Hardcover
6.8 x 6.8
480 Pgs
SKU:
9781770463431
$39.95 CAD/$32.95 USD

WHEN A GROUP OF OUTCASTS HAVE TO LEAVE THE VALLEY, HOW WILL THEY SURVIVE THE TOXICITY OF THE BIG CITY?

Richard is a benevolent but tough leader. He oversees everything that happens in the valley, and everyone loves him for it. When Lyle the Raccoon becomes sick, his friends—Omar the Spider, Neville the Dog, and Ellie Squirrel—take matters into their own hands, breaking Richard’s strict rules. Caroline Frog rats them out to Richard and they are immediately exiled from the only world they’ve ever known.

Michael DeForge’s Leaving Richard’s Valley expands from a bizarre hero’s quest into something more. As this ragtag group makes their way out of the valley, and then out of the park and into the big city, we see them coming to terms with different kinds of community: noise-rockers, gentrification protesters, squatters, and more. DeForge is idiosyncratically funny but also deeply insightful about community, cults of personality, and the condo-ization of cities. These eye-catching and sometimes absurd comics coalesce into a book that questions who our cities are for and how we make community in a capitalist society.

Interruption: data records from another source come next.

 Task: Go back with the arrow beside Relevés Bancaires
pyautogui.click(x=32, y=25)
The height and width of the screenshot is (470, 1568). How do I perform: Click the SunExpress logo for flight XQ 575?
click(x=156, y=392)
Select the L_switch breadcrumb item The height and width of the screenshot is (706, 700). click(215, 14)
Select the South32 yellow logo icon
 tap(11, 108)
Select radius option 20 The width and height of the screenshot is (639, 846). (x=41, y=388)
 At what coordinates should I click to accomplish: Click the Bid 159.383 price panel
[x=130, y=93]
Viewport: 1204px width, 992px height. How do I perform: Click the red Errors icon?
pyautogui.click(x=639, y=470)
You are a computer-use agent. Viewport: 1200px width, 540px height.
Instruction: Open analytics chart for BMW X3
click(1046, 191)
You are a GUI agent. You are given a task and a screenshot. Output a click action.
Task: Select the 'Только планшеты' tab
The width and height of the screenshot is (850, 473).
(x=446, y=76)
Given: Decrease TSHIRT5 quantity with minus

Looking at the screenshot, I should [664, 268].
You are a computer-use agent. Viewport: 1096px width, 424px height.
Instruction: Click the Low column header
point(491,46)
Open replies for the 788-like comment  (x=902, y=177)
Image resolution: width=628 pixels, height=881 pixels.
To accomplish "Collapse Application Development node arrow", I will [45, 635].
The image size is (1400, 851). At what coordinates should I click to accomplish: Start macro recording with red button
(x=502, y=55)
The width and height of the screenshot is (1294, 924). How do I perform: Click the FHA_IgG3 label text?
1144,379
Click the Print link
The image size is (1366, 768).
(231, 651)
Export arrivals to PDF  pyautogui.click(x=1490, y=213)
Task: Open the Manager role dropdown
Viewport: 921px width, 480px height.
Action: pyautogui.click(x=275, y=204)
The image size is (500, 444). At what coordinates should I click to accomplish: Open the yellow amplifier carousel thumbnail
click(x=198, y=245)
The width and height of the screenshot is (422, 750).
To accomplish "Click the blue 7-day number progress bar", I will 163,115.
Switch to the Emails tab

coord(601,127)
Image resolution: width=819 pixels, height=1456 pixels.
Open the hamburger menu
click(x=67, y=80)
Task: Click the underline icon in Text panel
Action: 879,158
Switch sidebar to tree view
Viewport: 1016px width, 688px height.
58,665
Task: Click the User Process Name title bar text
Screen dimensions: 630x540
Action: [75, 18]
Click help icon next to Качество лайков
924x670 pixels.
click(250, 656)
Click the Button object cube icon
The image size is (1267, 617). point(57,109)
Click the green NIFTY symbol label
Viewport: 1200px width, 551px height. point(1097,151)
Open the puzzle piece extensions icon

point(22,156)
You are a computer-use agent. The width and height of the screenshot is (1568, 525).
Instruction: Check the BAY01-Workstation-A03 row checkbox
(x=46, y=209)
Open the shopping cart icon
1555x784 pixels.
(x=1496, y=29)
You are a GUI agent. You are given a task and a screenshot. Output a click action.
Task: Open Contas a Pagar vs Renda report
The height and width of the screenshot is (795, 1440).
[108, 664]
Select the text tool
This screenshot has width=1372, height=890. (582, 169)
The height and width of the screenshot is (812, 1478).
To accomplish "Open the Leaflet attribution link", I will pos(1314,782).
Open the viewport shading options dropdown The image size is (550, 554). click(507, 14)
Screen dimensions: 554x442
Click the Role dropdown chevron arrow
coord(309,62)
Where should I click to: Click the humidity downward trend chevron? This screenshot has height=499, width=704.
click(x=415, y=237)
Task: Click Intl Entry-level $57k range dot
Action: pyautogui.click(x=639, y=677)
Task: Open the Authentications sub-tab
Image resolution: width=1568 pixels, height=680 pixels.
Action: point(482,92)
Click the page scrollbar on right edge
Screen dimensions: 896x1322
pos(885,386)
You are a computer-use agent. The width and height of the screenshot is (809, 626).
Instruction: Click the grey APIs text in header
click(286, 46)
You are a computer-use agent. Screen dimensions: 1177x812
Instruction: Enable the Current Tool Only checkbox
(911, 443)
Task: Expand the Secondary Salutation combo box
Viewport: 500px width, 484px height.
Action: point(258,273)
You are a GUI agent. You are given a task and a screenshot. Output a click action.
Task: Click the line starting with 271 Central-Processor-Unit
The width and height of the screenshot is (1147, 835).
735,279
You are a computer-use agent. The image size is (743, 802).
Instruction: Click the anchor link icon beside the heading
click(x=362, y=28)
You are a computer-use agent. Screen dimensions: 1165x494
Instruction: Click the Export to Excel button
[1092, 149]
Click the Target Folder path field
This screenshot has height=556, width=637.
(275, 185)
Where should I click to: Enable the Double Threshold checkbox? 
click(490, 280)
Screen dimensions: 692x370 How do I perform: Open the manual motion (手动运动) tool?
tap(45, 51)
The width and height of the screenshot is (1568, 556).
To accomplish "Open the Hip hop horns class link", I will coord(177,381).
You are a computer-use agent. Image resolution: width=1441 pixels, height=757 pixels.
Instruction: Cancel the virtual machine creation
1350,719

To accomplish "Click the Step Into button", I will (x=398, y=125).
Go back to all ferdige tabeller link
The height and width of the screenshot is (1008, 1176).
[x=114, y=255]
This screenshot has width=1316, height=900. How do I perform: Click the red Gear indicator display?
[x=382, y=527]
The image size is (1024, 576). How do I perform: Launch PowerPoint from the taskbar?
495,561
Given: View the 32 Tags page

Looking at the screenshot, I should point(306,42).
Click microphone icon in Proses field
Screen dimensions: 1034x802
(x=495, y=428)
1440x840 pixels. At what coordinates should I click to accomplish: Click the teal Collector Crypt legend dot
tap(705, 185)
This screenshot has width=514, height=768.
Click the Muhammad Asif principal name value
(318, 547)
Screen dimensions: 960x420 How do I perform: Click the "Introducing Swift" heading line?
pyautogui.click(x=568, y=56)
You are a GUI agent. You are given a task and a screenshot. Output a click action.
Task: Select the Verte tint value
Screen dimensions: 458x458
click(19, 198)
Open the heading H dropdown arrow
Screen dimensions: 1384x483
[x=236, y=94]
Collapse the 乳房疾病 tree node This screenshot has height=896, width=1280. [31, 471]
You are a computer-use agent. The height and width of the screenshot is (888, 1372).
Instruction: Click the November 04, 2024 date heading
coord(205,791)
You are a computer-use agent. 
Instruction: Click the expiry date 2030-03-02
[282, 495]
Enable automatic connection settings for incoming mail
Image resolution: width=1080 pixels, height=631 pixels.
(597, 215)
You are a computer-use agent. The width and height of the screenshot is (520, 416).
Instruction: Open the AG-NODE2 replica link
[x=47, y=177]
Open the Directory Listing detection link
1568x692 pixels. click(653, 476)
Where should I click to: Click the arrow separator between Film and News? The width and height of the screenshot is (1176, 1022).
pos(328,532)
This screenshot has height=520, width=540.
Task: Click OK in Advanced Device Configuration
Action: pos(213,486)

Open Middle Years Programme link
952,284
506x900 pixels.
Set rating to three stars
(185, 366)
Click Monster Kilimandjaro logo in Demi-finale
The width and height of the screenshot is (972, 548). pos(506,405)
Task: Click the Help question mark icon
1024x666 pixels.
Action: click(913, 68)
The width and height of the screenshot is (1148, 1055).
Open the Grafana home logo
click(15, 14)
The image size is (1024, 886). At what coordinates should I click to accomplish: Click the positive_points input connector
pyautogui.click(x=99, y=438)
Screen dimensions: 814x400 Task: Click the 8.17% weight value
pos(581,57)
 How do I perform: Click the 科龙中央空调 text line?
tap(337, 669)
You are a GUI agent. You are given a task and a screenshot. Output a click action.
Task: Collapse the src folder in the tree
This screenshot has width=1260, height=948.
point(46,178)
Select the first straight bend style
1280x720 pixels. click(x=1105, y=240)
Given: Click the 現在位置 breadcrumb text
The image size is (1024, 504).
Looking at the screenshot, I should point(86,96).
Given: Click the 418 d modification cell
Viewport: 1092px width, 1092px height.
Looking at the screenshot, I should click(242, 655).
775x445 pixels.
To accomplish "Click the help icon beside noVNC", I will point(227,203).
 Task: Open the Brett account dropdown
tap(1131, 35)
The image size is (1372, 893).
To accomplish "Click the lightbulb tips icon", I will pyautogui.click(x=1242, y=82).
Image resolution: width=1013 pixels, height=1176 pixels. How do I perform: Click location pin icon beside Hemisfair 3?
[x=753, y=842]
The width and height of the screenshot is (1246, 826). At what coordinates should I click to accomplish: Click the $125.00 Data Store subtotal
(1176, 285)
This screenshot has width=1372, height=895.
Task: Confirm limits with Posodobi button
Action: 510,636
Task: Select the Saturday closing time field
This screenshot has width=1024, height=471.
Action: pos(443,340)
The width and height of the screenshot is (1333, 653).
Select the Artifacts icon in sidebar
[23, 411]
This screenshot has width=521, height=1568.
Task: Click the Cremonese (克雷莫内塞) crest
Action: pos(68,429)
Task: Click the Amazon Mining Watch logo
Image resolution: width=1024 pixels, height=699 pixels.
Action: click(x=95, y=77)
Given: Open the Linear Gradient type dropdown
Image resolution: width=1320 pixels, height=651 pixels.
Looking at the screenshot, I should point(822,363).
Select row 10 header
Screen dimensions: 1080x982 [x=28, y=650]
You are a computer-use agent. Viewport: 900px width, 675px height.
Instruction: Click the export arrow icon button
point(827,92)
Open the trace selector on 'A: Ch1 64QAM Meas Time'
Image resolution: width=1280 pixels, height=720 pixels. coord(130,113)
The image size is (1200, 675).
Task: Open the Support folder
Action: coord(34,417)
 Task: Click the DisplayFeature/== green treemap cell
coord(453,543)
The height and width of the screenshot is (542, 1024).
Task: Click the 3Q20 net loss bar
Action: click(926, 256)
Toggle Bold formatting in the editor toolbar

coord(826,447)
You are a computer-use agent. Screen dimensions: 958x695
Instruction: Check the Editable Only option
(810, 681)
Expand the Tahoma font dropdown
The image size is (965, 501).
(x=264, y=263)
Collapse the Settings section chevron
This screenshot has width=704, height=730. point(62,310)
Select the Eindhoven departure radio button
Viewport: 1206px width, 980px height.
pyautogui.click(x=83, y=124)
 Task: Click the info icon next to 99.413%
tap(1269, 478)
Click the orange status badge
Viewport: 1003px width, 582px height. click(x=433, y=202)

Praise for Leaving Richard's Valley

[Leaving Richard's Valley] highlights the value of finding one’s place in a world that is constantly growing and changing... DeForge has skilfully created a twisted, bitingly funny parable about community and friendship in tough times.

Winnipeg Free Press

DeForge is a machine; his work never stops being strange and beautiful and dark. I heard so many people talking about this strip before I stumbled across it and I couldn't help but consume it. You should read this and buy it for your friends AND enemies.

Tommi Parrish, cartoonist of The Lie and How We Told It

It’s often funny, sometimes disturbing and always entertaining... You’ll want to read it more than once.

The Toronto Star

[DeForge's] drawings consist of simple lines, flat perspective, and a limited palette of bright colors, but the worlds therein are a profusion of organic shapes that suggest a richness of interior emotion.

The Believer

DeForge’s series is frequently funny, sometimes harrowing, and always deeply strange.

Slate

Cults, gentrification, supermodeling, and animals going crazy philosophising in the streets. Nature is cruel and hilarious! This is my favorite Michael DeForge book.

Simon Hanselmann, cartoonist of Megahex and Megg & Mogg in Amsterdam

Bizarre and heartfelt in equal measure, Leaving Richard’s Valley is a rare comic that balances acute political critique with a sweet and almost optimistic story line.

Seattle Times

The definition of a truly great artist, in my book, is someone who leads you somewhere unexpected...Michael DeForge does this with everything he produces, and it is part of why people love his work. Leaving Richard’s Valley is yet another example of this skill.

Paste Magazine

[Michael DeForge's comics] feel like an elaborate, extended joke — one that you really want to be in on.

NPR

An absurdist shaggy-dog story... DeForge diagnoses the appeal and the anguish of life in any community where utopian ideals give way to desperate impermanence.

The Globe & Mail

I don't know if I've read a better story about friendship and loss than Leaving Richard's Valley. I have so much love and sadness in my heart for these characters and their crumbling paradise. DeForge keeps proving himself to be one of the most inventive and empathetic artists working today.

Carta Monir, cartoonist of Lara Croft Was My Family

Bizarrely idiosyncratic... Within DeForge’s wildly fanciful tale lie honest insights about the importance of community and the struggle to find a place in society, delivered in a richly imaginative and totally singular mode.

Booklist, Starred Review

Oooh how much I loved reading DeForge's daily strip! Lyle, Ellie, Omar, Caroline, and Neville are such great characters. I instantly liked everybody, even stupid Jesus Richard. The way this comic looks is truly unique, every page is so beautiful. P.S. I was wondering the other day: Why is Julianne Napkin's fur so neat and shiny? Does he feed her a raw egg from time to time? Asking for a cat.